• [What is needed]: Give back the full material exactly. Omit no line.

• [Material for this exercise]:
########################################
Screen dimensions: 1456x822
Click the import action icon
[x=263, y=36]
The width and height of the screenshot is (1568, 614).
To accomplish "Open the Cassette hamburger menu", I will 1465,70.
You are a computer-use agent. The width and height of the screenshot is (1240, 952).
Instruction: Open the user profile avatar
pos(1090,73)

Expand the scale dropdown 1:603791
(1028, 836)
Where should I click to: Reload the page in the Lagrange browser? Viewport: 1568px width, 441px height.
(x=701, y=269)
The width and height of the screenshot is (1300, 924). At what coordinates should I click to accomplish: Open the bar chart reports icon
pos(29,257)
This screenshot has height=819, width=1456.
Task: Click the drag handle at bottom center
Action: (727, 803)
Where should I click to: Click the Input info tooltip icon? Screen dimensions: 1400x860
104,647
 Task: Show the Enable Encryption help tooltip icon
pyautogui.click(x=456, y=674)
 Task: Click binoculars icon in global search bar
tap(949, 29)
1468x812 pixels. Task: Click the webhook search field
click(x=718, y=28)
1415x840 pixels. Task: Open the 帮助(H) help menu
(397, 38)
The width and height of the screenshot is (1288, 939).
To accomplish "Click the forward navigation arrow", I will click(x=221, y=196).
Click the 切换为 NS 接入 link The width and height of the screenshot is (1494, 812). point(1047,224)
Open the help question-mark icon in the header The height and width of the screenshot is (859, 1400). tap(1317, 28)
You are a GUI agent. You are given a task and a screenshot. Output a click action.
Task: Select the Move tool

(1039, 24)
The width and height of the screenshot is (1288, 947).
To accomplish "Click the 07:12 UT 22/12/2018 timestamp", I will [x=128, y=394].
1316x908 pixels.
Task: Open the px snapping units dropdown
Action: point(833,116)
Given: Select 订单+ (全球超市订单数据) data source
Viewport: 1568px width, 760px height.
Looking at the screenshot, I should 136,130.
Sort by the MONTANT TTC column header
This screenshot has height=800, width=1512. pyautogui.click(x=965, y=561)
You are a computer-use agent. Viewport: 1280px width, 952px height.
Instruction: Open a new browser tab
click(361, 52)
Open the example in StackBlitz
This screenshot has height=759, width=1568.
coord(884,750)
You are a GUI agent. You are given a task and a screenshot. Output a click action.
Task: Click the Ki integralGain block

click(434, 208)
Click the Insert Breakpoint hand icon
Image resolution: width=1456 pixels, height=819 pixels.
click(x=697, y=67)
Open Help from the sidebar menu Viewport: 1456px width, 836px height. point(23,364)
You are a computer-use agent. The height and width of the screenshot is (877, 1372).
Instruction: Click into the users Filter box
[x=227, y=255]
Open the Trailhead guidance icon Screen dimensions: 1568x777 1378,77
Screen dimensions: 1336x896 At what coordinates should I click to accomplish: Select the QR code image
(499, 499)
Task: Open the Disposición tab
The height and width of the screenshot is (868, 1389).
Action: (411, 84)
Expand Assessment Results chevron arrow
########################################
• [Response below]:
Screen dimensions: 1456x822
Click the import action icon
[x=263, y=36]
The width and height of the screenshot is (1568, 614).
To accomplish "Open the Cassette hamburger menu", I will 1465,70.
You are a computer-use agent. The width and height of the screenshot is (1240, 952).
Instruction: Open the user profile avatar
pos(1090,73)

Expand the scale dropdown 1:603791
(1028, 836)
Where should I click to: Reload the page in the Lagrange browser? Viewport: 1568px width, 441px height.
(x=701, y=269)
The width and height of the screenshot is (1300, 924). At what coordinates should I click to accomplish: Open the bar chart reports icon
pos(29,257)
This screenshot has height=819, width=1456.
Task: Click the drag handle at bottom center
Action: (727, 803)
Where should I click to: Click the Input info tooltip icon? Screen dimensions: 1400x860
104,647
 Task: Show the Enable Encryption help tooltip icon
pyautogui.click(x=456, y=674)
 Task: Click binoculars icon in global search bar
tap(949, 29)
1468x812 pixels. Task: Click the webhook search field
click(x=718, y=28)
1415x840 pixels. Task: Open the 帮助(H) help menu
(397, 38)
The width and height of the screenshot is (1288, 939).
To accomplish "Click the forward navigation arrow", I will click(x=221, y=196).
Click the 切换为 NS 接入 link The width and height of the screenshot is (1494, 812). point(1047,224)
Open the help question-mark icon in the header The height and width of the screenshot is (859, 1400). tap(1317, 28)
You are a GUI agent. You are given a task and a screenshot. Output a click action.
Task: Select the Move tool

(1039, 24)
The width and height of the screenshot is (1288, 947).
To accomplish "Click the 07:12 UT 22/12/2018 timestamp", I will [x=128, y=394].
1316x908 pixels.
Task: Open the px snapping units dropdown
Action: point(833,116)
Given: Select 订单+ (全球超市订单数据) data source
Viewport: 1568px width, 760px height.
Looking at the screenshot, I should 136,130.
Sort by the MONTANT TTC column header
This screenshot has height=800, width=1512. pyautogui.click(x=965, y=561)
You are a computer-use agent. Viewport: 1280px width, 952px height.
Instruction: Open a new browser tab
click(361, 52)
Open the example in StackBlitz
This screenshot has height=759, width=1568.
coord(884,750)
You are a GUI agent. You are given a task and a screenshot. Output a click action.
Task: Click the Ki integralGain block

click(434, 208)
Click the Insert Breakpoint hand icon
Image resolution: width=1456 pixels, height=819 pixels.
click(x=697, y=67)
Open Help from the sidebar menu Viewport: 1456px width, 836px height. point(23,364)
You are a computer-use agent. The height and width of the screenshot is (877, 1372).
Instruction: Click into the users Filter box
[x=227, y=255]
Open the Trailhead guidance icon Screen dimensions: 1568x777 1378,77
Screen dimensions: 1336x896 At what coordinates should I click to accomplish: Select the QR code image
(499, 499)
Task: Open the Disposición tab
The height and width of the screenshot is (868, 1389).
Action: (411, 84)
Expand Assessment Results chevron arrow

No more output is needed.